Monday, June 8, 2009

Why I Like Being an Atheist

I don't believe in any gods. I'm not anti-religious, anti-Christian, or anti-God. I simply live my life without them. And that makes me very happy.

It didn't start off this way. I grew up Catholic. I believed in God because it what I was taught to believe. It was the reality that my parents gave me. But, I was a smart kid destined to forever ask "why?". I wanted to understand the Bible, God, the Catholic Church, and everything therein. But, the more I tried to understand, the less comprehensible it all became.

I'm sure you're familiar with the shaky faith questions: Why does God allow evil to exist? If Christianity is true, then why do so many other people believe in other gods? If my prayers are answered sometimes and other times not, then what's the point of praying at all? No one could answer these questions to my satisfaction. The most I could get was some vague dismissal like "the Lord works in mysterious ways". Well, if his ways are so cryptic, why did anyone bother to write a book on it?

I remember distinctly when in fifth grade Catholic school each student was to write a question to our resident priest. The next day, he would come to our class and talk to us about a select few. I was so excited when he began to read mine. "Other people in other countries believe in different gods. How do we know our god is the right one?" I held my breath in anticipation of the answer from the one person above all who could give what I desired so deeply. He continued. "The answer is: Faith." It took a moment to recover from the painful slap. He didn't know. We all could be wrong about God and how would we know? That was the moment I lost my faith. Honestly, I think I never really had faith. I never could "just believe".

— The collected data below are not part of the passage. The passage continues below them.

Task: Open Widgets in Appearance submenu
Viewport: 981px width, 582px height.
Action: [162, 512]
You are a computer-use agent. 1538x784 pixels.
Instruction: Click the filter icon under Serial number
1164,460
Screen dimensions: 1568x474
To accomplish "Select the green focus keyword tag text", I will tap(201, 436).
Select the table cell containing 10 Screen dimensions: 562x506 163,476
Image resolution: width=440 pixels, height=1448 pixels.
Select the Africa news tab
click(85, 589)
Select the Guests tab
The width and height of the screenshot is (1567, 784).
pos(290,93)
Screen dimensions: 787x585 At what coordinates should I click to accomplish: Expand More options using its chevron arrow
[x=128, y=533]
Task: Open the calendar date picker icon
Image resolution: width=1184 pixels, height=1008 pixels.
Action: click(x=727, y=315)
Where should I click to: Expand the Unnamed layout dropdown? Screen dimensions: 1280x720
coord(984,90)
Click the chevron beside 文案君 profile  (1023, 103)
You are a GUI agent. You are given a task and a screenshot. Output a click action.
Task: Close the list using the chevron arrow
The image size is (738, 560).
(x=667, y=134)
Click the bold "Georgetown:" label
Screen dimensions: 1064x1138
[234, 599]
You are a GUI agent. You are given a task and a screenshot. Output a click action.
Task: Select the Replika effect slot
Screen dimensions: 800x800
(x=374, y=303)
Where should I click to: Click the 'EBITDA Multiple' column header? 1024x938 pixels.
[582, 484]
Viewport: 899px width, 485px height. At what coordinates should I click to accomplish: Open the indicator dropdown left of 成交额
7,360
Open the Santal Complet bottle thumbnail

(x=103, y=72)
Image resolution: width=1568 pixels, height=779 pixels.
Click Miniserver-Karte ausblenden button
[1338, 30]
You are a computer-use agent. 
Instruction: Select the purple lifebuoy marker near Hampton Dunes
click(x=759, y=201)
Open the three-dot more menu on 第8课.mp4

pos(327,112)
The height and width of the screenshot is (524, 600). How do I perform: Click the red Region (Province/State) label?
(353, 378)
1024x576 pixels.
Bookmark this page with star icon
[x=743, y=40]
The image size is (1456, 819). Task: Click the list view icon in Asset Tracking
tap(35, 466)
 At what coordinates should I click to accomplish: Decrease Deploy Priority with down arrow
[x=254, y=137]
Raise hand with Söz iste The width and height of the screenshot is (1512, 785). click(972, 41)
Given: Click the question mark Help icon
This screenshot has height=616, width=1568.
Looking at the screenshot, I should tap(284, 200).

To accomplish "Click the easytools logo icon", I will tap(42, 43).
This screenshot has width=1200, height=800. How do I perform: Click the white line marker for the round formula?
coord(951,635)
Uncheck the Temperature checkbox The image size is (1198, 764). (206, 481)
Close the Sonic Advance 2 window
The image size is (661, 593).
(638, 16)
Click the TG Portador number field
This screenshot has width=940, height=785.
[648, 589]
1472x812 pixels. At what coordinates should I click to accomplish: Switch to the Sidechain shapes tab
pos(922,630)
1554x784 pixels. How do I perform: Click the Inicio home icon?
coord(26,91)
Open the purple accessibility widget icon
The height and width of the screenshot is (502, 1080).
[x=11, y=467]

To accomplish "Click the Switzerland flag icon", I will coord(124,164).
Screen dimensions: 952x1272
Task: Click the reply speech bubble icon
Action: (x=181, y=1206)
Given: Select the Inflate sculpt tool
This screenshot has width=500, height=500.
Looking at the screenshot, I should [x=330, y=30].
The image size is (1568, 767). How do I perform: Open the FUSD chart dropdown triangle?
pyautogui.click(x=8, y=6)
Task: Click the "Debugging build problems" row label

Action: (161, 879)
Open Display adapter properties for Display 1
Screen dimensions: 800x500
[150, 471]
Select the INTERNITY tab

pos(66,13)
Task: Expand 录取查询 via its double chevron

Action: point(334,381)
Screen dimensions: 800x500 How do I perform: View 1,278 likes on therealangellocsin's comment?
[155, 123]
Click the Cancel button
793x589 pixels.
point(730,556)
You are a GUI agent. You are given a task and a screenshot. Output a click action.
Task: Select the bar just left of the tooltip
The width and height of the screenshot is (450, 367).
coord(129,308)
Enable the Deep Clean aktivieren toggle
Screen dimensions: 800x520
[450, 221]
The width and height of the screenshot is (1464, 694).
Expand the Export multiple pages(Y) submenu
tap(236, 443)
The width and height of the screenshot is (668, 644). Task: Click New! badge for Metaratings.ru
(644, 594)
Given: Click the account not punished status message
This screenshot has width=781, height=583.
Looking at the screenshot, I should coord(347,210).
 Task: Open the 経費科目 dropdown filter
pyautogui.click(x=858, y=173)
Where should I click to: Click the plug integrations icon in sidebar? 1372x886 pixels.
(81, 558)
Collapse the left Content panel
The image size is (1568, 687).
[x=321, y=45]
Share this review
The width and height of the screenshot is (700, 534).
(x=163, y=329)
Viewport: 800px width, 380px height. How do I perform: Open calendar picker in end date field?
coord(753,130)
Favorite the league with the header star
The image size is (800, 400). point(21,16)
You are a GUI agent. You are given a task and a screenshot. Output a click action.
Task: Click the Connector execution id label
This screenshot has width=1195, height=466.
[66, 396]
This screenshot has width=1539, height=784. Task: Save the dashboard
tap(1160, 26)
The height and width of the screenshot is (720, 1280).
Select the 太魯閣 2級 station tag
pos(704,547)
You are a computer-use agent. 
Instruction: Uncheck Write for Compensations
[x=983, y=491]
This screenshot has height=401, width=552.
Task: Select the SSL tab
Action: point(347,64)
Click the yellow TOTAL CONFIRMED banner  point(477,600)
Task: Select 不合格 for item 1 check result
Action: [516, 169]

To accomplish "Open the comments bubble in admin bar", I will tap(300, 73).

So, I rebelled against religion. I went through the god-hating, religion-is-the-root-of-all-evil, ignorant-masses-who-believe-in-a-Santa-Claus-floating-up-in-the-sky phase. I'm past that now. Eventually, I settled into an understanding of reality that revolves around what I can see and reason. There are no gods in my life and there is no need for them. As I matured, I became more puzzled as to why others, seemingly as intelligent and rational as me, still believed in gods. Why hadn't they come to the same rational conclusion I did? (In case you haven't guessed, "Why?" is still the primary driving force in my life.) Among the many theories that floated through my head, one in particular stood out: it just feels right.

Human beings have a desire to be part of something and to have purpose. Religion offers all of that in a pretty package with a shiny, new bow. That's why so many religions describe where we came from and where we're going. It gives us a sense of place. I understand that. And when an authority figure gives us answers to all our deep questions, it makes us feel good and comfortable. It's hard to argue with a feeling, and even harder to rationalize one.

Some have described me as apathetic. That's true. I have a hard time feeling things. Without doubt, my emotional disposition has allowed me to break out of mainstream belief and seek my own path. Some people are just not able to do this; the emotions are just too strong. So, they continue to believe in God to satisfy their emotional needs. Religion did not satisfy any emotional need with me. It actually created negative emotions, such as confusion and insecurity. Thus, I follow the path of the rationalist.

Even though I reject the existence of gods, it would be irresponsible of me to assume that I am correct in that they do not exist. Every so often, I question myself. I try to convince myself I'm wrong and the gods - or a God - exists. But every time, I can't do it. There is nothing tangible in a religion, nothing to grip solid. Just hopes and promises. There are some good things about religion, like a moral code that some people need to behave themselves. But no person, book, or personal experience has ever convinced me that supernatural beings exist. So, I eventually spring back to reality when the nagging where's-the-evidence sinks back into my thoughts. It was this line of thinking that took me away from religion in the first place.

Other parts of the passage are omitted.